Brad Pitt me parece uno de los grandes. Y ojo... que digo UNO DE LOS GRANDES. Pero de Babel siempre me voy a quedar con Rinko Kikuchi, actriz de gestos maravillosos en un maravilloso papel: el de joven adolescente sordomuda, ansiosa por amar y ser amada. Un prodigio de silenciosa expresividad. Uno de esos personajes de los que te puedes enamorar con secreta pasión: como la Natalie Portman de Beautiful Girls; como la Scarlett Johanson de Lost In Traslation, o la Rachel Weisz de El Jardinero Fiel, o Naomi Watts en Mulholland Drive... por citar algunos incendios recientes. Te enamoras y alegre decides rebañarte como un cerdo en la lástima, la pena, la compasión, el puro y desdichado amor de lo inalcanzable, el que precisan las almas perdidas, a las que sabes que resulta inútil intentar salvar porque no se dejan, no pueden dejarse, no saben y no quieren.
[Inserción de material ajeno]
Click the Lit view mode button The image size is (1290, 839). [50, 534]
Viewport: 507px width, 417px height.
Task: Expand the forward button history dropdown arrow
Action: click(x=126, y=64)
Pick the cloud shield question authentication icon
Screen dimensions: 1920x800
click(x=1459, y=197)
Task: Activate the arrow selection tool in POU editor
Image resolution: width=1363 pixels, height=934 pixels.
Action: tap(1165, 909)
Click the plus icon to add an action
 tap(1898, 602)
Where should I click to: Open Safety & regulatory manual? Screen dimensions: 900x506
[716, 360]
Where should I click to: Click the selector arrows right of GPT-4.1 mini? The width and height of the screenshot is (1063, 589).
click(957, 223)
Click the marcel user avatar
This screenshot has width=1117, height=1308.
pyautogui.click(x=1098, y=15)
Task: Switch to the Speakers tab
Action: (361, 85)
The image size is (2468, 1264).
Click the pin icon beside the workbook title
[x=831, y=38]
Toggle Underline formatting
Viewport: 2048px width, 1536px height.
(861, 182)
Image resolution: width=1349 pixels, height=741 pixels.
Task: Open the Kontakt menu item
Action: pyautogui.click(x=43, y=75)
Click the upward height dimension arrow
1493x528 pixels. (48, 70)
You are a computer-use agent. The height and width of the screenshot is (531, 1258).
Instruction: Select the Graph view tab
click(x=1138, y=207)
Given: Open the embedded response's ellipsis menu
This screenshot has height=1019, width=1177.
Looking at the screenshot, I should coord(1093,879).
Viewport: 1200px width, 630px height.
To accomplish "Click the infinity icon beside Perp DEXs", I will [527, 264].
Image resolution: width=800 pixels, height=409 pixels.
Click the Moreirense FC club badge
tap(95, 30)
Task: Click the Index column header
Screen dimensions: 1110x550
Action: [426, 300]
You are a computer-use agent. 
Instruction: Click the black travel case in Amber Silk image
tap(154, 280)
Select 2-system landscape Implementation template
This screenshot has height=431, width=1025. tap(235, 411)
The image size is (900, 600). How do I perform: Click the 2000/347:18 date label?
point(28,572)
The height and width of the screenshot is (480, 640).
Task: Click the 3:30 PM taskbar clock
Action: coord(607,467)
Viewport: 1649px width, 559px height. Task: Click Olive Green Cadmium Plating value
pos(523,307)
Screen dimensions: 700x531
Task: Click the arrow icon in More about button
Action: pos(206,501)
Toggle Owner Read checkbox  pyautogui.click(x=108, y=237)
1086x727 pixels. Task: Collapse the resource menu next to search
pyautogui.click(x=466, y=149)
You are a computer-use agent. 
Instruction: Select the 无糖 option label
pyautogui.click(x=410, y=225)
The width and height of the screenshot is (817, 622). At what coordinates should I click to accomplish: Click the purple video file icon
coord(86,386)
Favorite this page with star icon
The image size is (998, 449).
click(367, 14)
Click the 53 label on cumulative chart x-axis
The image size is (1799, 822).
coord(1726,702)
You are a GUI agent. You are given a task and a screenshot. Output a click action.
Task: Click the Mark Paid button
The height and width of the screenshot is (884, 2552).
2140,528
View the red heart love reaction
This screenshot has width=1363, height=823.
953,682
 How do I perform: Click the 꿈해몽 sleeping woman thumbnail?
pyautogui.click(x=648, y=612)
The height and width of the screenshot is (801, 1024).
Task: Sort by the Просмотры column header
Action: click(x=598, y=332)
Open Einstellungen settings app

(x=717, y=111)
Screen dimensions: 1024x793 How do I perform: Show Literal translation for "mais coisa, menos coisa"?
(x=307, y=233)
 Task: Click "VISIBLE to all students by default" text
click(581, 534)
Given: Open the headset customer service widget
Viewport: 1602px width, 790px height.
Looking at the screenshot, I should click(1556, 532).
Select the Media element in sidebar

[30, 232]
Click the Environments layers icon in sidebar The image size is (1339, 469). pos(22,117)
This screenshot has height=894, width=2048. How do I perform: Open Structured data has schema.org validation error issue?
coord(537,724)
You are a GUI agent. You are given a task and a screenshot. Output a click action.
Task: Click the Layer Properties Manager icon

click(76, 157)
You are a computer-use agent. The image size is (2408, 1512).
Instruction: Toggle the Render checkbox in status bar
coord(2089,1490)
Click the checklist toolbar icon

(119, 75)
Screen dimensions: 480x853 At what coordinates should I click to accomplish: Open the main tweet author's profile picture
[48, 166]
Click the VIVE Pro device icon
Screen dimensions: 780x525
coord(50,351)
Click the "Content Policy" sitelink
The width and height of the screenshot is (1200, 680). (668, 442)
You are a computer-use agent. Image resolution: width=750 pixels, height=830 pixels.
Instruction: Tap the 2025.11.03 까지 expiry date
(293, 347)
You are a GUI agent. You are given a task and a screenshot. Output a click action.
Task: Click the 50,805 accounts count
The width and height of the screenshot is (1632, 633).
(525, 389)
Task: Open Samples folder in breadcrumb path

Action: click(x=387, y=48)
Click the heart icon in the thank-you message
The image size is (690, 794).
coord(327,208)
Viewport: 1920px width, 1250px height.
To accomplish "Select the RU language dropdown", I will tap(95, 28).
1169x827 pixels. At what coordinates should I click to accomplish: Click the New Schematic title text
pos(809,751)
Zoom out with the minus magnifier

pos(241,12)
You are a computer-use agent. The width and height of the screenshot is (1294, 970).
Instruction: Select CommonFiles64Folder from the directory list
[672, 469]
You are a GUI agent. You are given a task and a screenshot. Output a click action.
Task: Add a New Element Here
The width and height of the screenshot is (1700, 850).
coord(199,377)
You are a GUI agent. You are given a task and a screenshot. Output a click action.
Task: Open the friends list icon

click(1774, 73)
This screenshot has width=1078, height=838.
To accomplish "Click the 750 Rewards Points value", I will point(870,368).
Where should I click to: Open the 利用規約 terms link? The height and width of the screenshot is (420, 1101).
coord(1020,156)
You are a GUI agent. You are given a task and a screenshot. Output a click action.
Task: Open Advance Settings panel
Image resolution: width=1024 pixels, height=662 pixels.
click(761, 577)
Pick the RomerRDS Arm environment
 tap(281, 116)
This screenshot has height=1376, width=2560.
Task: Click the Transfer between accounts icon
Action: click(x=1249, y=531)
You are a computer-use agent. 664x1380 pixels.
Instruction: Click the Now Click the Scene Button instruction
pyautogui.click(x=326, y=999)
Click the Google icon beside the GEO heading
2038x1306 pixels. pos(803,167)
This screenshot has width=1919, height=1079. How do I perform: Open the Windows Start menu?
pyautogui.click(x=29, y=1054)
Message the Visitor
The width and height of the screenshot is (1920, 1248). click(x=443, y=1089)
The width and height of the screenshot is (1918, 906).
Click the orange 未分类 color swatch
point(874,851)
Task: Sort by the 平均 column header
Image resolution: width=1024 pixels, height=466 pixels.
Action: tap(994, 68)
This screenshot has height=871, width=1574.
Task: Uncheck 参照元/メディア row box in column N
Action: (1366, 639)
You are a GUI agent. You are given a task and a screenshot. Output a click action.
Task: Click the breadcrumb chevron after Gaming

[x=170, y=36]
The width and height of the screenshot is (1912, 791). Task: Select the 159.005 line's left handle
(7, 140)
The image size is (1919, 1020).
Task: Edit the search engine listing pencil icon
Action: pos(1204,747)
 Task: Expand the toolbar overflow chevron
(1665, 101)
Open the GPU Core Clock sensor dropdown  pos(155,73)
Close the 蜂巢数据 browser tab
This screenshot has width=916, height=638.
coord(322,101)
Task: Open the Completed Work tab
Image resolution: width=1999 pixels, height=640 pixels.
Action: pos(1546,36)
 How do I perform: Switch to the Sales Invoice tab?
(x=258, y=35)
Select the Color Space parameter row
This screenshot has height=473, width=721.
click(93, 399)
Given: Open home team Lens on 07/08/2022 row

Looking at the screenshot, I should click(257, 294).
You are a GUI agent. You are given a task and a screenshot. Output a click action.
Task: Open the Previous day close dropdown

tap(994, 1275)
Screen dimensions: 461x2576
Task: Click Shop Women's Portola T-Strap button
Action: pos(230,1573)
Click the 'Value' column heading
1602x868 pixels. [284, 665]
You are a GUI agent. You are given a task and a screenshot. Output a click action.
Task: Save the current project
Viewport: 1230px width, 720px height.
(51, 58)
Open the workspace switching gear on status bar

La derrota también es costumbre. Adoro la precisa soledad de esa mirada, y los labios entreabiertos en una espera interrogativa. Esa imagen bastaría para presidir muchos días y defenderlos a capa y espada, contra cualquier amenaza de una felicidad despreocupada. Sería un precioso estandarte al que rendir todas las armas. Adoro la perdición del deseo que no satisface, la indefensión de sentirse ajena e impropia. La honestidad del llanto liberador, casi informe pero bellísimo, el más desgarrado que he visto en una pantalla en mucho tiempo. He temido por ella hasta el segundo final. Y cada vez que salía de la pantalla deseaba que regresase y me hablara a mí... con esos ojos.

Babel me ha ganado muy despacio, muy poco a poco. Desconfío de las películas que reiteran estructuras narrativas pretendidamente singulares, como las de González-Iñárritu, pero ese truco no se le acaba todavía a este director. Es como los regates preferidos de algunos futbolistas, que siempre funcionan pese a que los defensas se los sepan de memoria. Más aún, diría que pierde importancia en cada película y que acabará por desprenderse de esa obligación para ir aproximándose a un relato más lineal, aun sin saberlo ni quererlo. En Babel las transiciones carecen de importancia. No hay nada decisivo en los nexos de las historias; por sí mismas y de forma independiente, tendrían idéntico valor. Quizás esta película quiera hablar de la incomunicación, pero uno puede hacerla hablar de muchas cosas, todas las que desee. Hay películas que proponen una historia y la terminan con el encendido de las luces; hay otras que te cambian, que son las jodidas, las imposibles de olvidar porque se convierten en una cosa rarísima: algo así como una experiencia vital, un suceso de tu existencia. Se te pegan al cuerpo y se meten adentro con su explosiva carga de ambivalencias terribles, de triunfo y pérdida, de dicha y horror, de puro deseo implacable de volver a ella y un miedo atroz de pasar otra vez por lo mismo.